On the other hand, protective factors include:
- Adequate time to be present and not just pass someone down the line. Because you can be the most trustworthy, well-intended, anti-force-committed soul around, and it still makes it unlikely that the person to whom you make your “warm handoff” (gross!) will hold to the same standards.
- An already established commitment to avoiding coercive and force-laden acts, as well as a pre-established understanding of what constitutes a true “medical emergency.” Knowledge about the true impacts of force and coercion are not come by easily in this world. It takes work that cannot possibly be done when one is in the midst of what at least feels like a crisis. And, where medical emergency is concerned, should we care to assess the hospitals as to their efficacy in treating different conditions, we will consistently find that they do well in responding to overdoses and heart attacks. Quite well, in fact. But not so much for emotional distress of any kind.

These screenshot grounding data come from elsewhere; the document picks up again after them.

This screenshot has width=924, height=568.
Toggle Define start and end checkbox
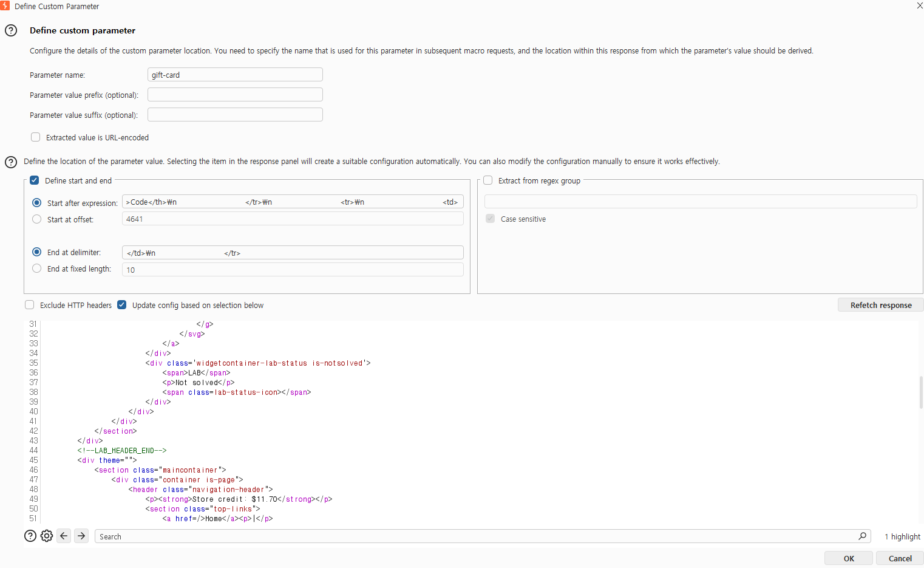click(x=35, y=180)
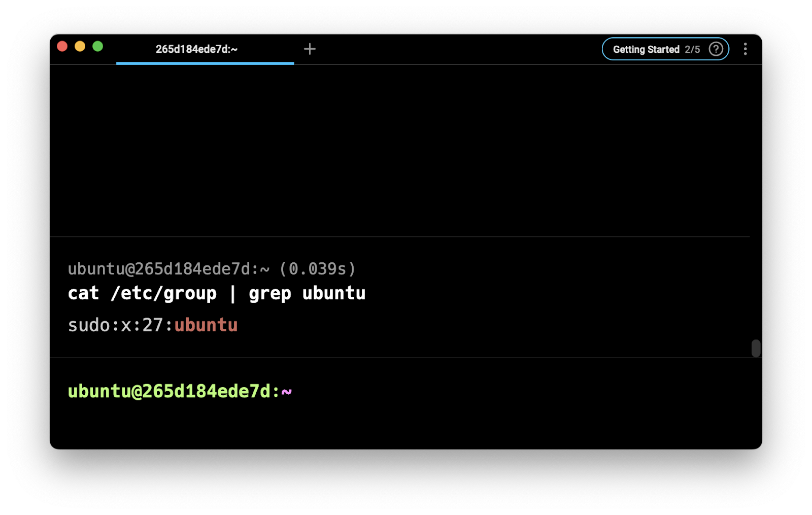
Task: Click the word grep in the command
Action: (x=269, y=293)
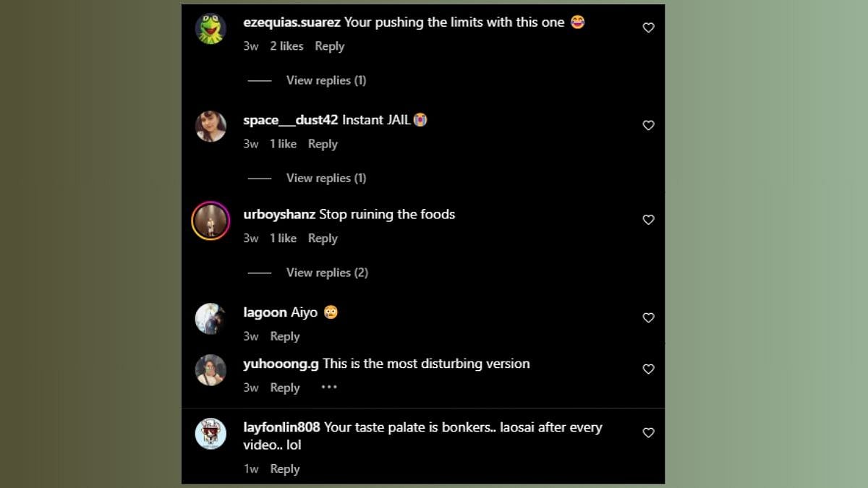
Task: Like urboyshanz's comment about ruining foods
Action: coord(648,220)
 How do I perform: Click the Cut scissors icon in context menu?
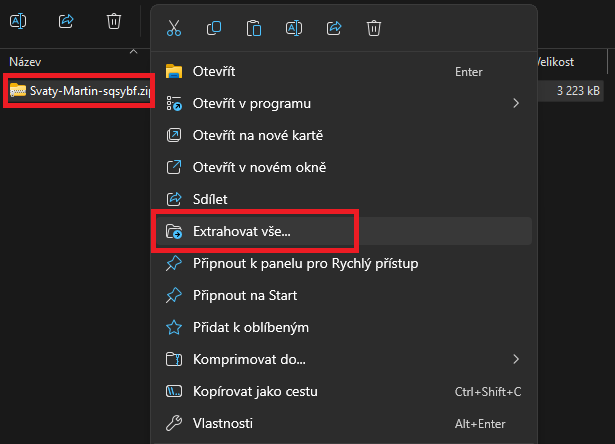174,28
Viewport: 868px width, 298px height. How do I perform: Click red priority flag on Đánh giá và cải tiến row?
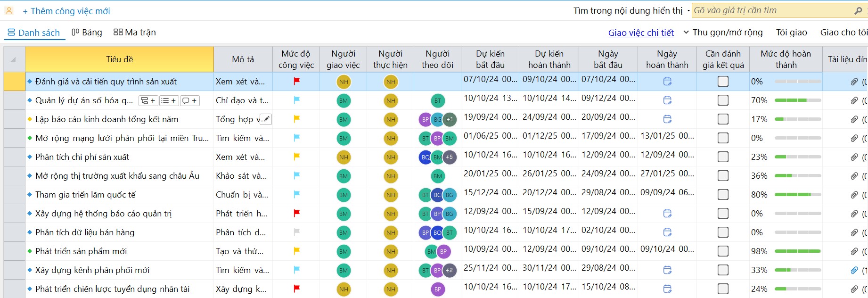click(x=296, y=82)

- Prior work done and resources available to help the supporter to sit with their own fear rather than projecting it onto someone else. We are all caught in a society that tells us that the lines that separate the helped from the helpers is quite clear. That is a lie. And even when one is sitting most squarely in the “helper” role, everything challenging that comes up won’t be coming from the person they’re attempting to support. It is absolutely essential that each person learn to do their own work and find support resources for the fear that it is normal to have rise up in situations such as these. Otherwise, they’re all the more likely to make sweeping gestures to try and control what the other person does simply as a counterbalance to their own discomfort.
This idea of a risk assessment for providers is one that bears much more looking into, and is a project I hope to get to soon. In the meantime, when considering the seemingly simple question of whether or not to ask someone “Are you suicidal?” I hope we can at least find a way to simultaneously drive out the fear of talking about death that’s wrapped up in what might stop our mouths from forming around those words… while also finding better ways to be with and talk to one another all the same. It’s not that the question will cause suicide. It’s OK to ask some of the time. It’s just that we can do better than that. We have to.